-------- TEXT BLOCK
# Average mortgage in GTA



## Newby1983 (Apr 9, 2015)

Hello. I'm trying to determine how much debt is too much for buying a home in the GTA. There's obviously many variables to consider ie income, additional debt etc. but still can't find numbers. I don't want to go with what mortgage brokers tell me. Thanks


----------



## supperfly17 (Apr 18, 2012)

Newby1983 said:


> Hello. I'm trying to determine how much debt is too much for buying a home in the GTA. There's obviously many variables to consider ie income, additional debt etc. but still can't find numbers. I don't want to go with what mortgage brokers tell me. Thanks


We need to know your financial situation


----------



## cashinstinct (Apr 4, 2009)

My personal rule: maximum 3 times annual gross salary (before taxes).

Sure the bank will accept more.


----------



## My Own Advisor (Sep 24, 2012)

The bank will always want to give you more!


----------



## Kail (Feb 7, 2012)

House price - $454,900
10% Down - $45,490
Mortgage - $409,410
Joint Income - $135,000

Just a hair over 3x annual gross salary, and even that seemed too high for me but the wife won and I'm happy she did as we now own a detached home with a driveway AND garage AND a decent sized yard!

We're in Newmarket now and absolutely love it.

We qualified for way more but why be house poor? I like being able to eat.


----------



## FrugalTrader (Oct 13, 2008)

I'm a little more conservative where my mortgage max is 2x gross family income.


----------



## cashinstinct (Apr 4, 2009)

FrugalTrader said:


> I'm a little more conservative where my mortgage max is 2x gross family income.


That's what I did for my home in 2012, feel like the mortgage can be managed OK.

I could have accepted 3X salary (as said above), but personnally I did 2X salary.


----------



## Newby1983 (Apr 9, 2015)

supperfly17 said:


> Newby1983 said:
> 
> 
> > Hello. I'm trying to determine how much debt is too much for buying a home in the GTA. There's obviously many variables to consider ie income, additional debt etc. but still can't find numbers. I don't want to go with what mortgage brokers tell me. Thanks
> ...


Joint income = $140k gross
Principle residence = $375k down/$350k mortgage
Rental property = $60k down/$160k mortgage

Rsp/stocks/resp (2 kids)= $77k
Cash = $15k

No other debts.


----------



## cashinstinct (Apr 4, 2009)

what do you mean 375k down? the equity you have in current house?


----------



## Newby1983 (Apr 9, 2015)
----------------
● STATED EXERCISE 1
Write out the records word for word, from the line that contains "You are a GUI" through the end of the records, with both ends included and the pictures left out.
-------- RECORD SET
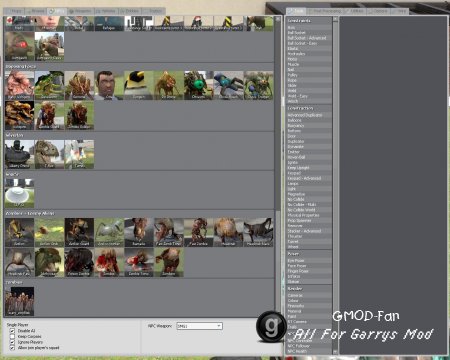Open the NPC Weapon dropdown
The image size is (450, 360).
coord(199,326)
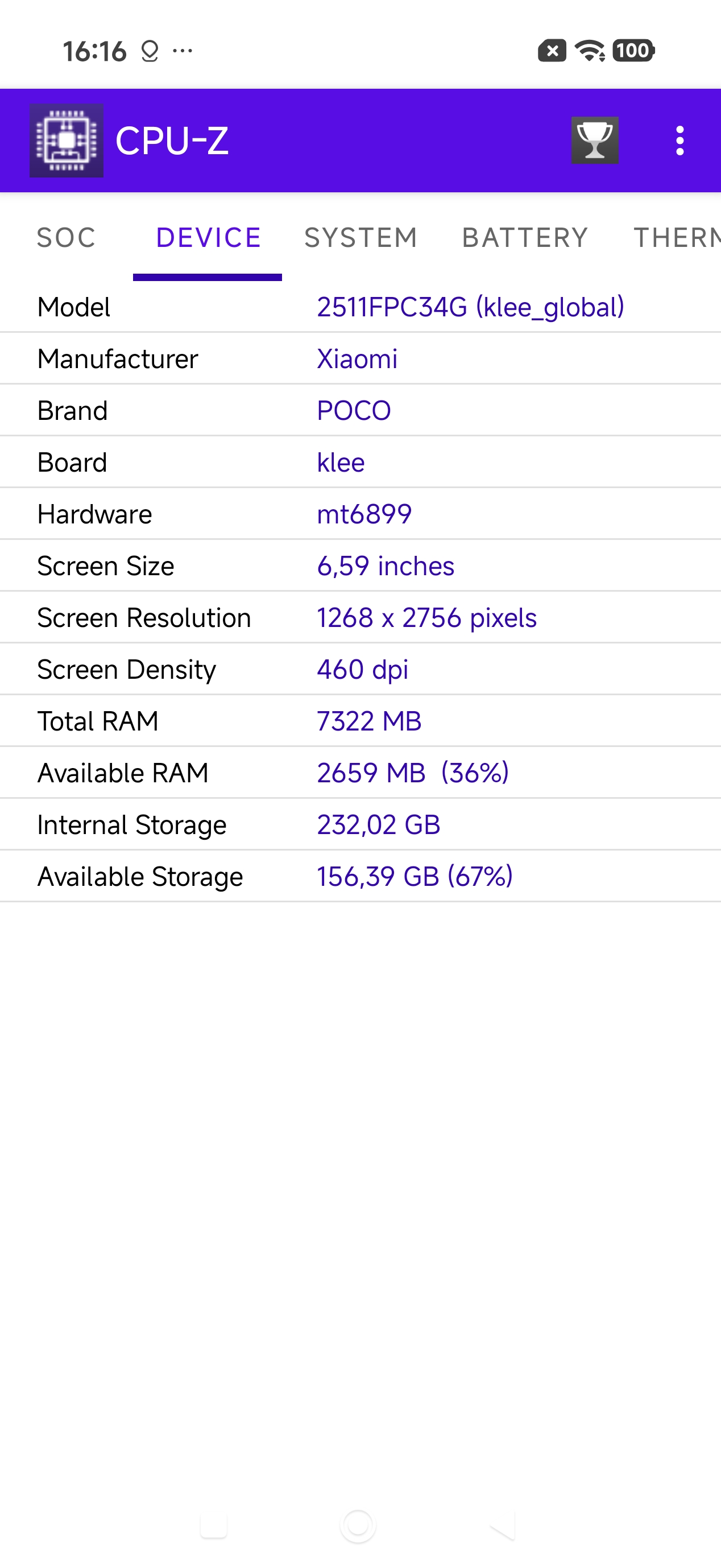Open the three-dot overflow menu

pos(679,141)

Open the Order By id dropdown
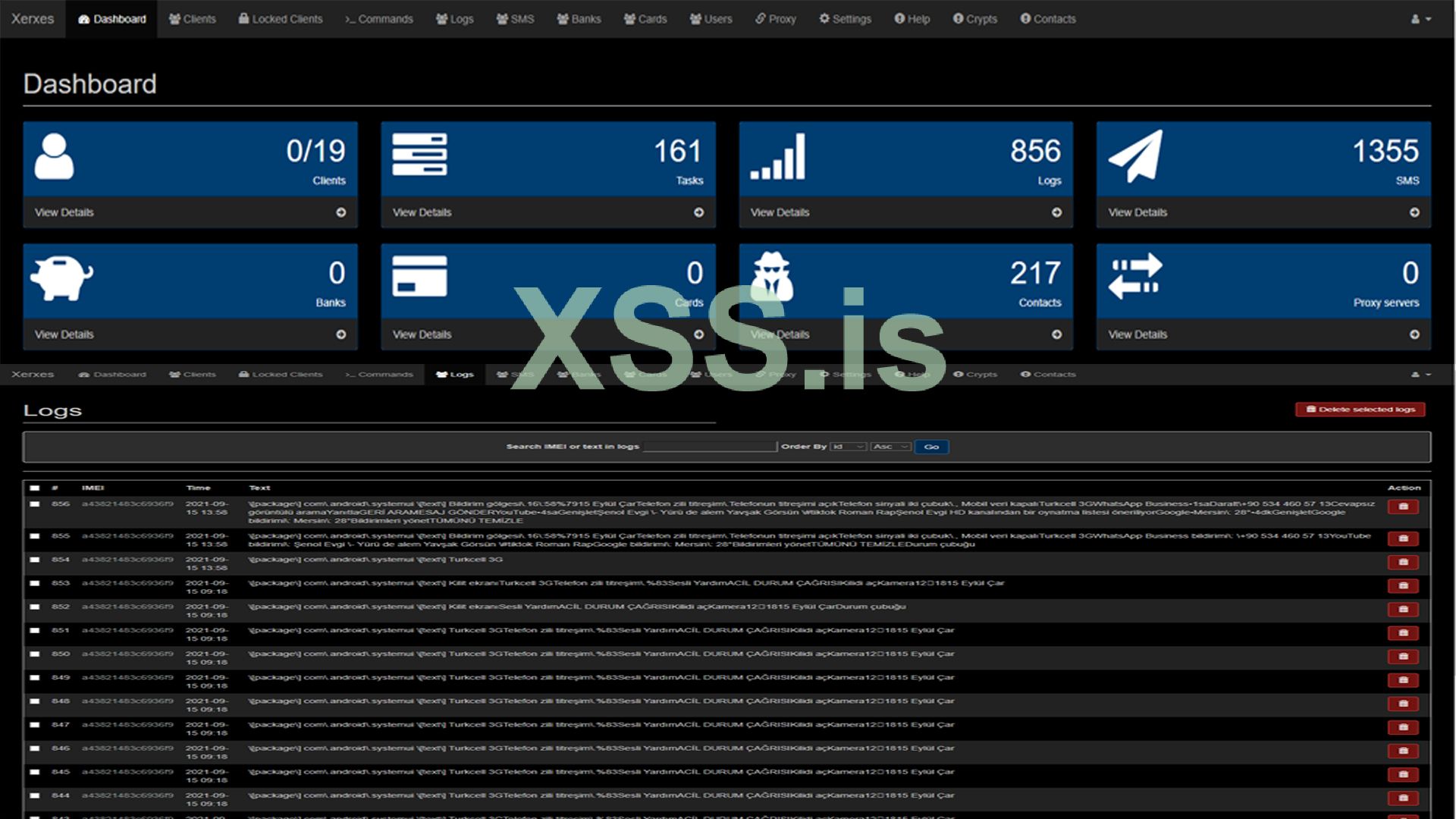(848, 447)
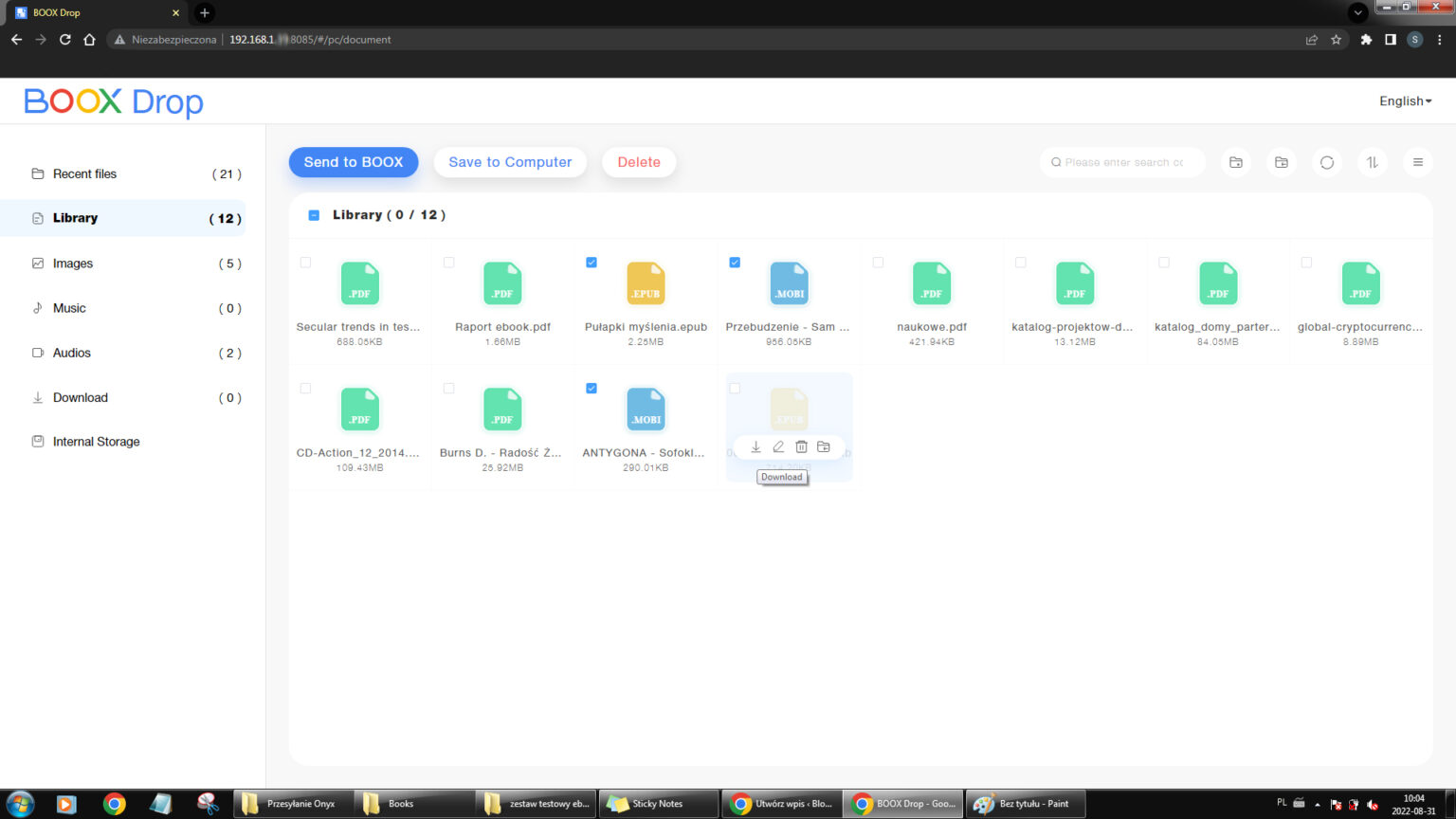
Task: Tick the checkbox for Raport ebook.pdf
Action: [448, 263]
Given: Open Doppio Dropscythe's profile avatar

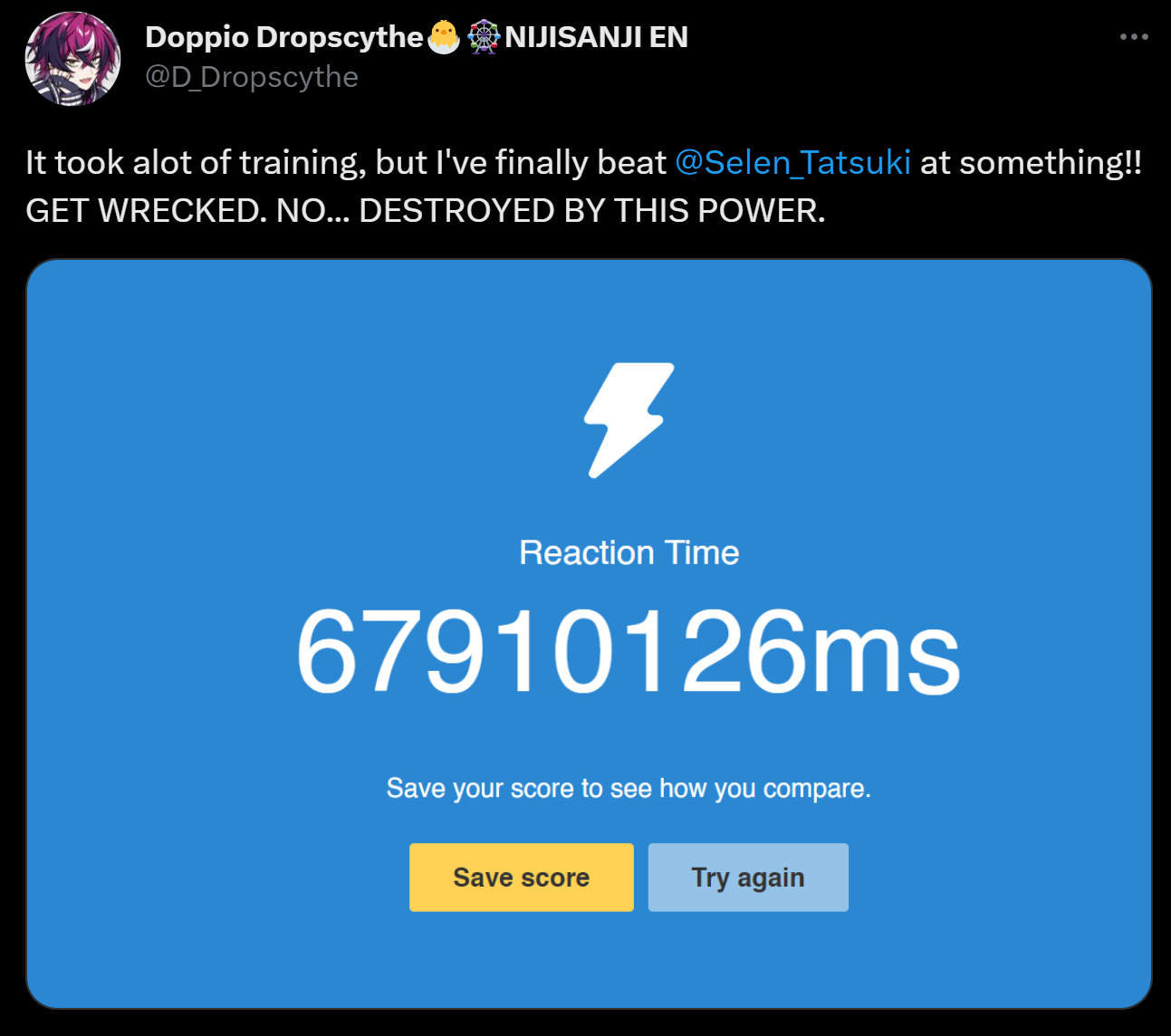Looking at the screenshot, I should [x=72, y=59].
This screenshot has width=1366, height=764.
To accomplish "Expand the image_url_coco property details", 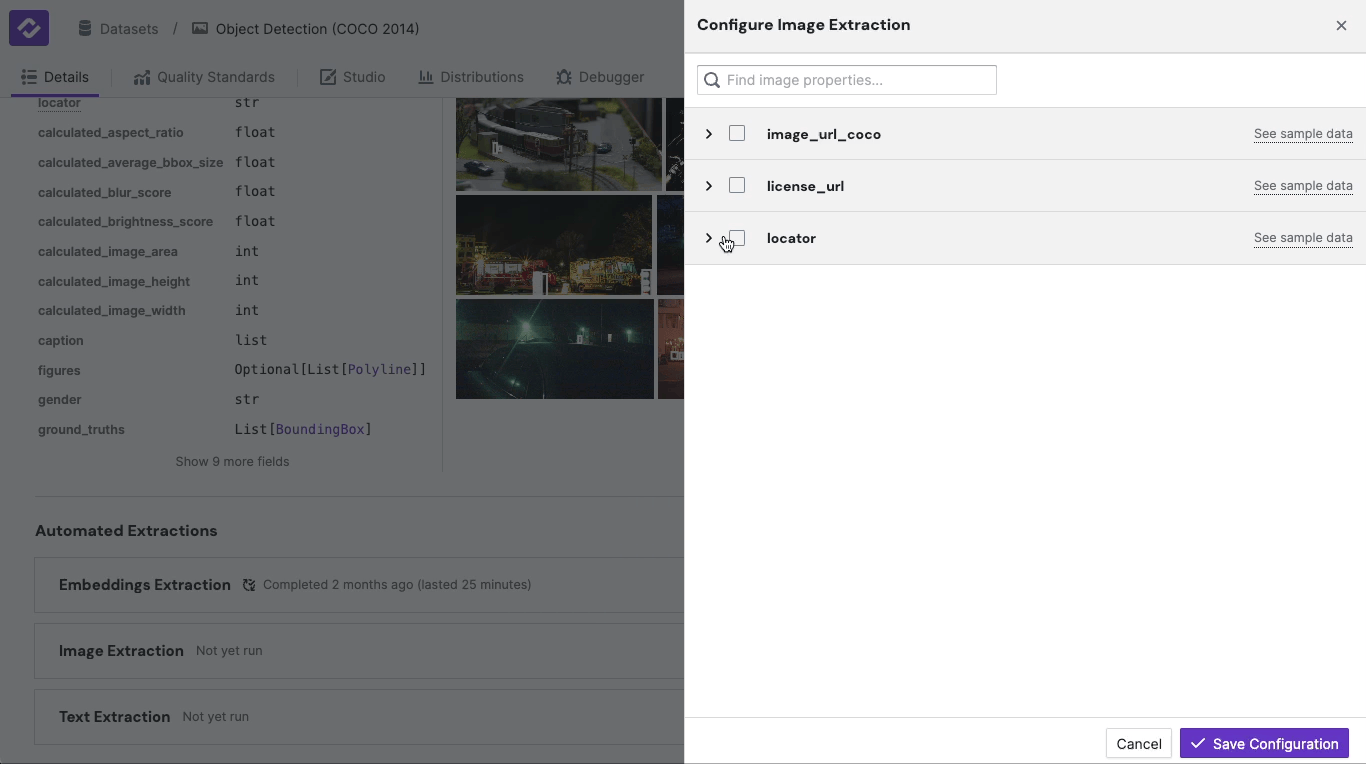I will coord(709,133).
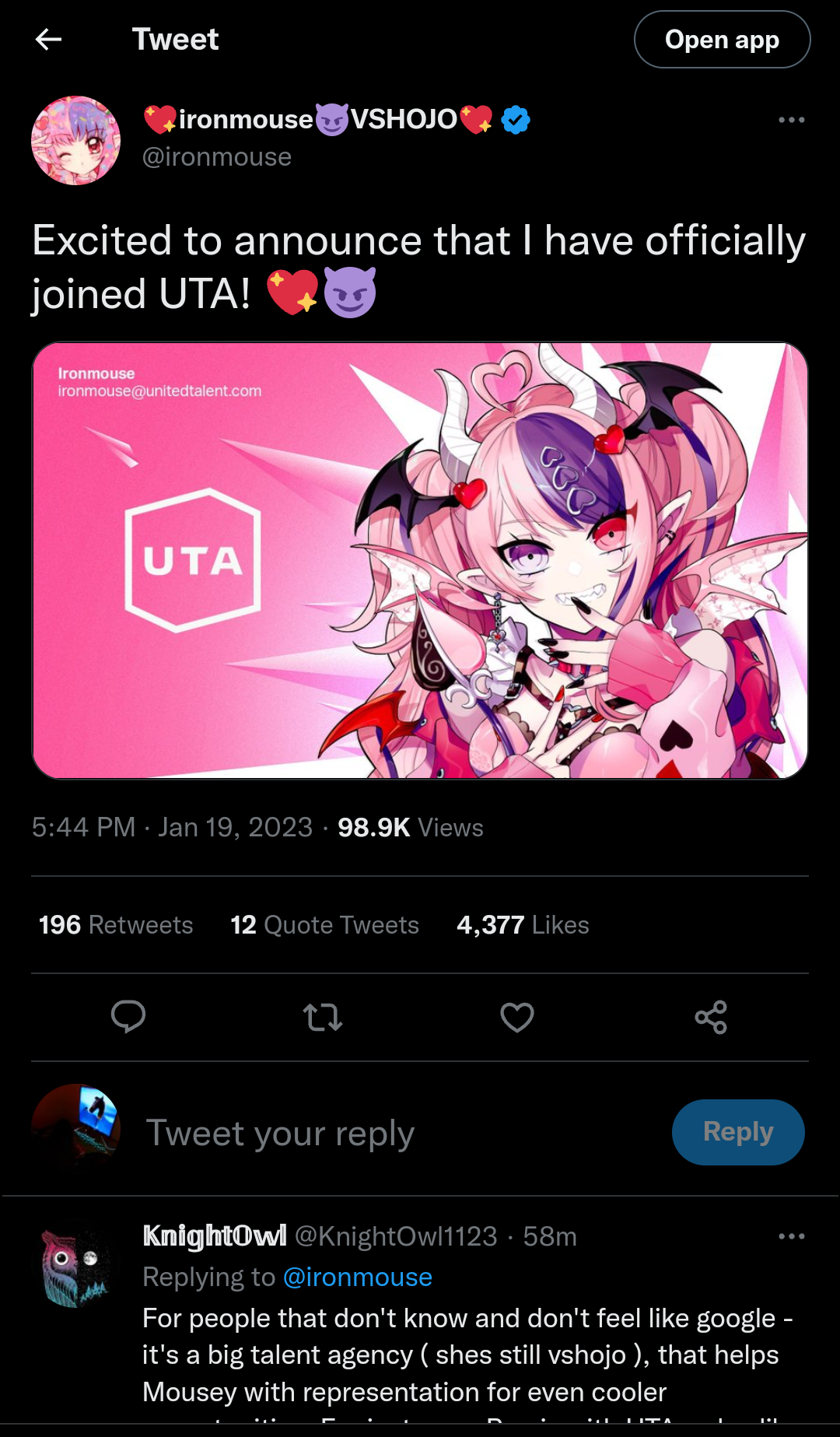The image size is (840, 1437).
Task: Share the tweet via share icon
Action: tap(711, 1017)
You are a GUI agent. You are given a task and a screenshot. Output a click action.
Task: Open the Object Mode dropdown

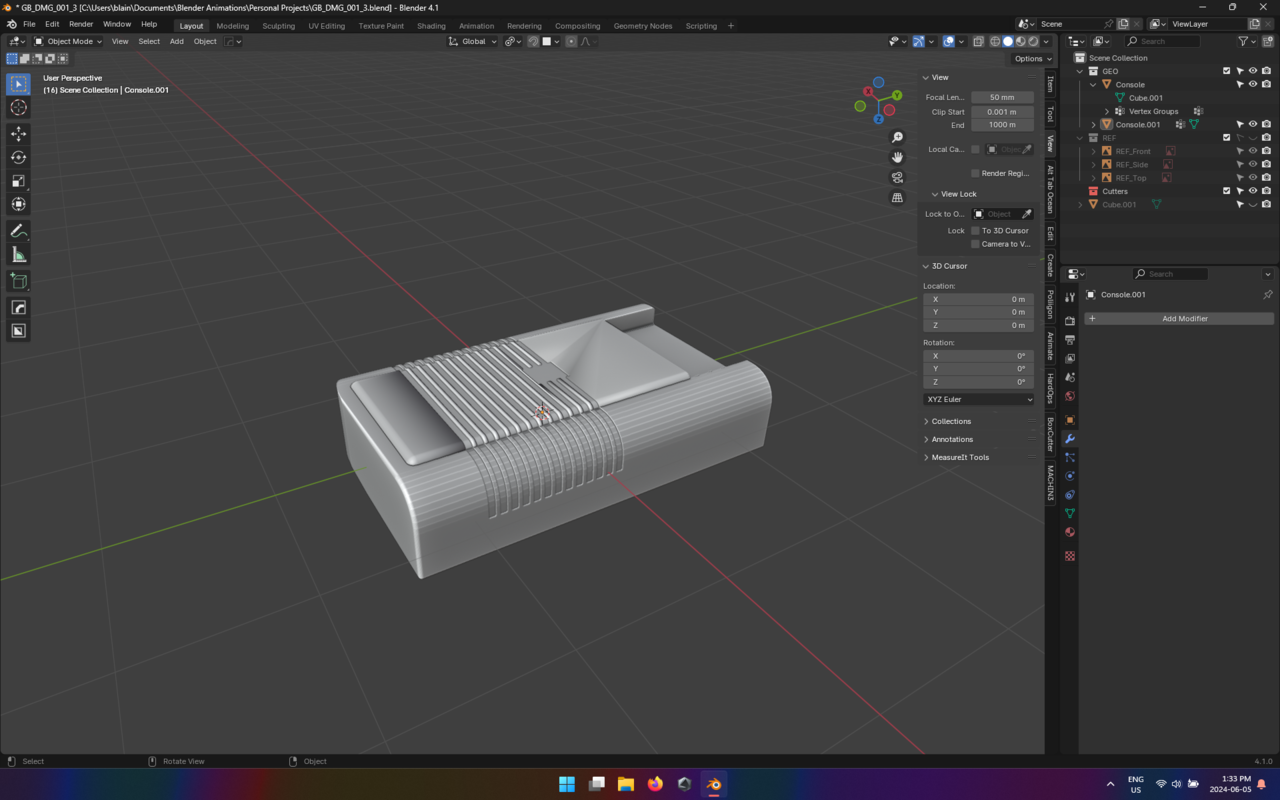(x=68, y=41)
----------------
● STATED EXERCISE 2
In the thread about the average mortgage in the GTA, what does FrugalTrader give as the mortgage maximum?

● FULL ANSWER 1
You are a GUI agent. You are given a task and a screenshot. Output a click action.
Task: Open the Object Mode dropdown

(x=68, y=41)

● FULL ANSWER 2
2x gross family income.